Another year and another weekly blog post commitment from me. For those who have been on this journey with me before—thank you by the way—you have witnessed my wishlists of 52 guitars, 52 amplifiers and 52 pedals. This year I’m trying something different—52 guitarists.

It’s safe to assume therefore that this is also not a wishlist like previous years.

Also, this series is not a top 52 guitarists list. There is no ranking system here. What I will be doing however is writing about 52 guitarists who have been influential to me personally. By the end of this list, there will be many guitarists who would normally feature in a top 10 or top 100 guitarists list. Once again though, this is not that list. This is personal. These are the guitarists who either influenced me enough to start playing guitar or to continue playing guitar decades later. For me, this list needs to therefore start at the beginning. It starts with the guitarist who made me realise that guitar-focused music was going to be my passion.

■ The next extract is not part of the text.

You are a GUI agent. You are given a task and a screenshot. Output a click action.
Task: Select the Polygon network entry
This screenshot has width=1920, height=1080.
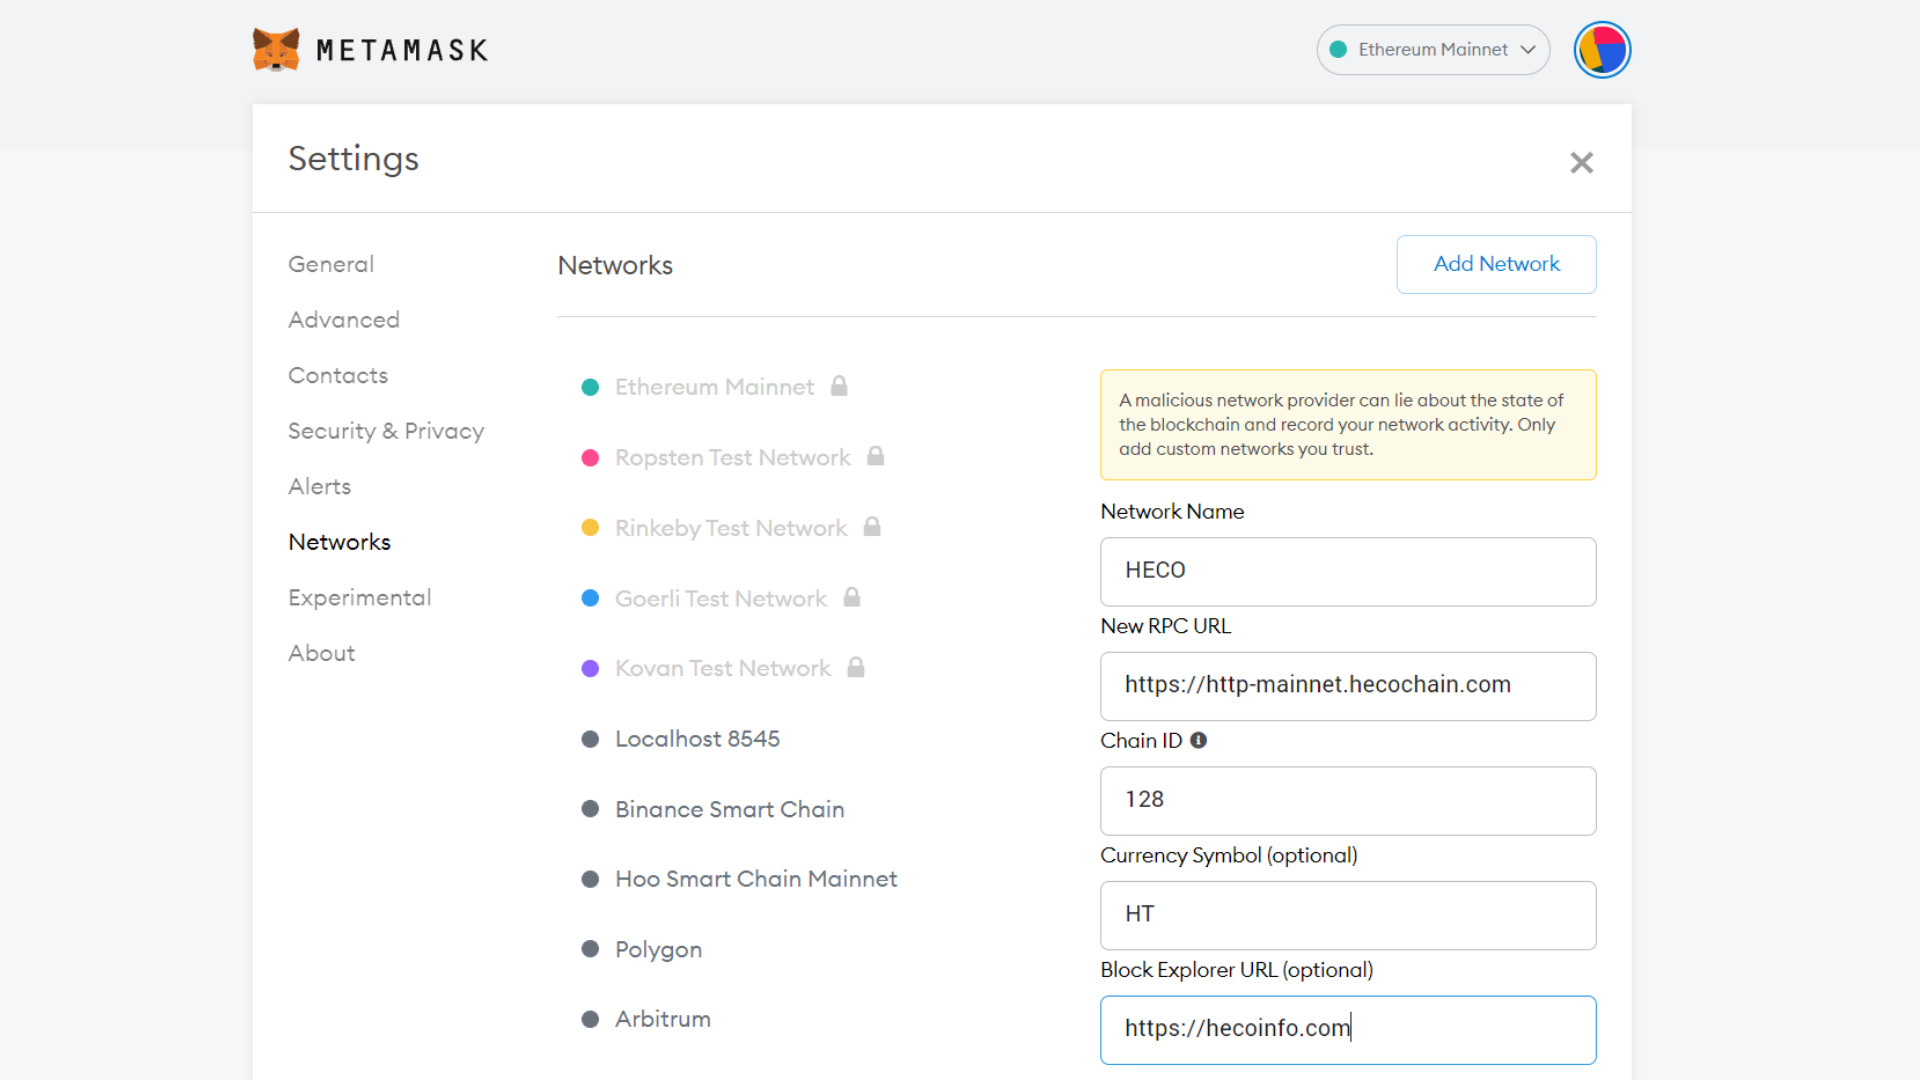[x=658, y=949]
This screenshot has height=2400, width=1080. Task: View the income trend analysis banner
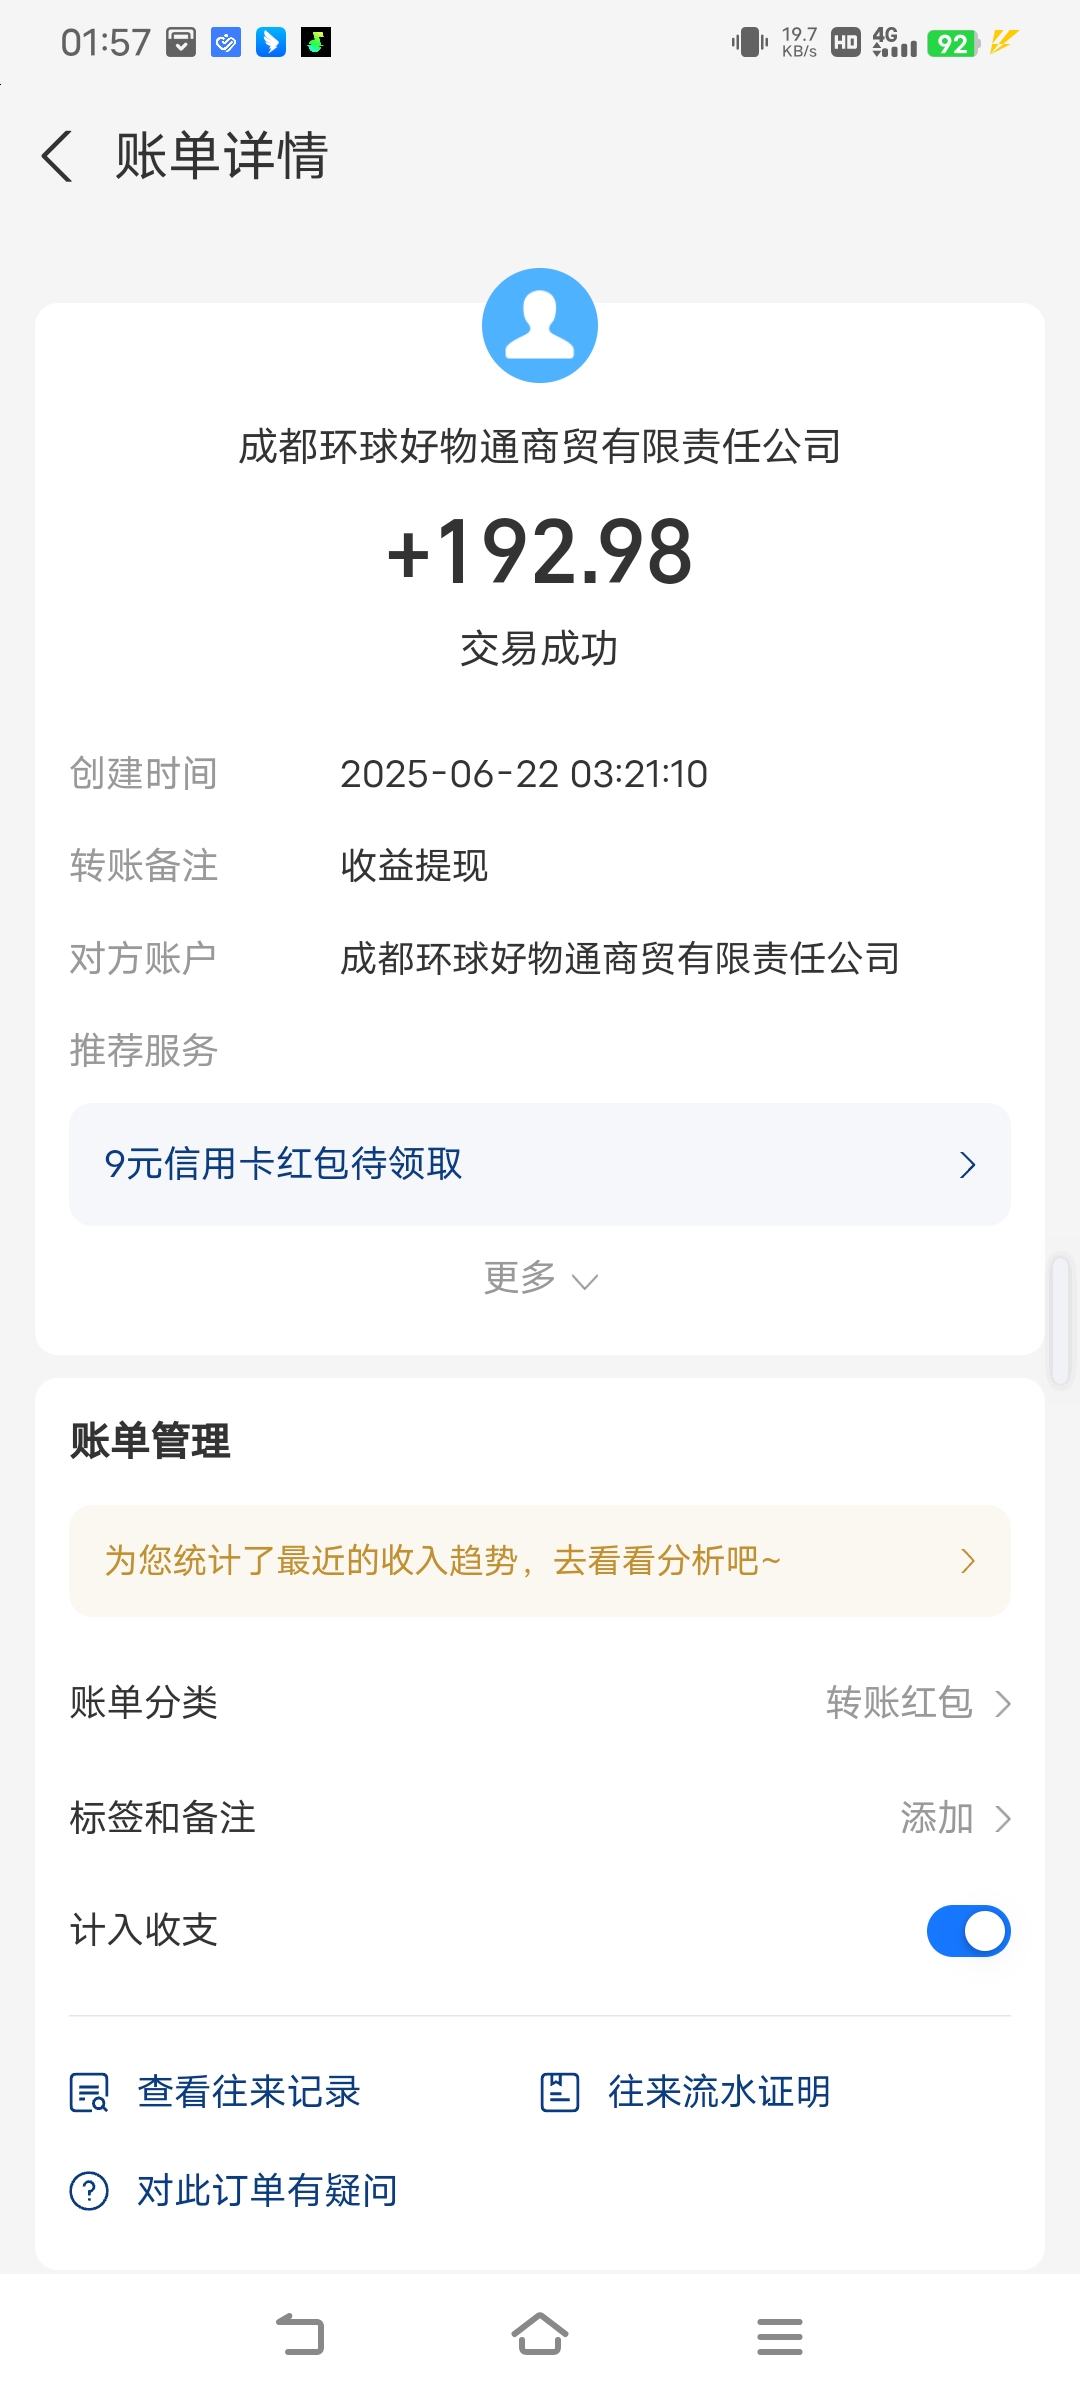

My list has to start with Ace Frehley.

When I was 10 years old, KISS released Unmasked. That album—and the marketing machine that promoted the album and band so incredibly well—blew my mind.

Blew. My. Mind.

I had never been affected my a band or music like I was by KISS. I remember going to my cousin’s house to listen to his KISS albums. Plural. He was older than me and he also had Dynasty and Love Gun.

Dynasty was where it was at for me. Dynasty produced this …

The constant chugging of the guitar in that song and the short but sweet guitar solo drew me in like you would not believe. KISS was not only my introduction to guitar, but it was my introduction to heavy music. My parents listened to a lot of country music and I still have an appreciation for a lot of that music today. But once I saw Ace Frehley playing his Gibson Les Paul guitar I knew this was the music for me.

Of course it was also Ace Frehley who showed me just how cool playing guitar could be. He didn’t just play guitar, he was an absolute showman. He was also the first guitarist I’d seen that had his own tricks.

The back and forth switching from the neck and bridge pickup—one with volume on and one with volume off—is still one of my favourite things to do on the guitar today. And of course nothing says guitar showmanship like a smoking and flaming pickup.

Ace Frehley set my guitar aspirations alight like they were one of his pyrotechnic pickups. Ace Frehley made me want to be a guitar player. Nothing has changed over thirty years later. I couldn’t be happier about that.

This is not a top guitarists list and there is no significance in the order the guitarists are placed in the list. This is simply a collection of guitarists that have been influential to me.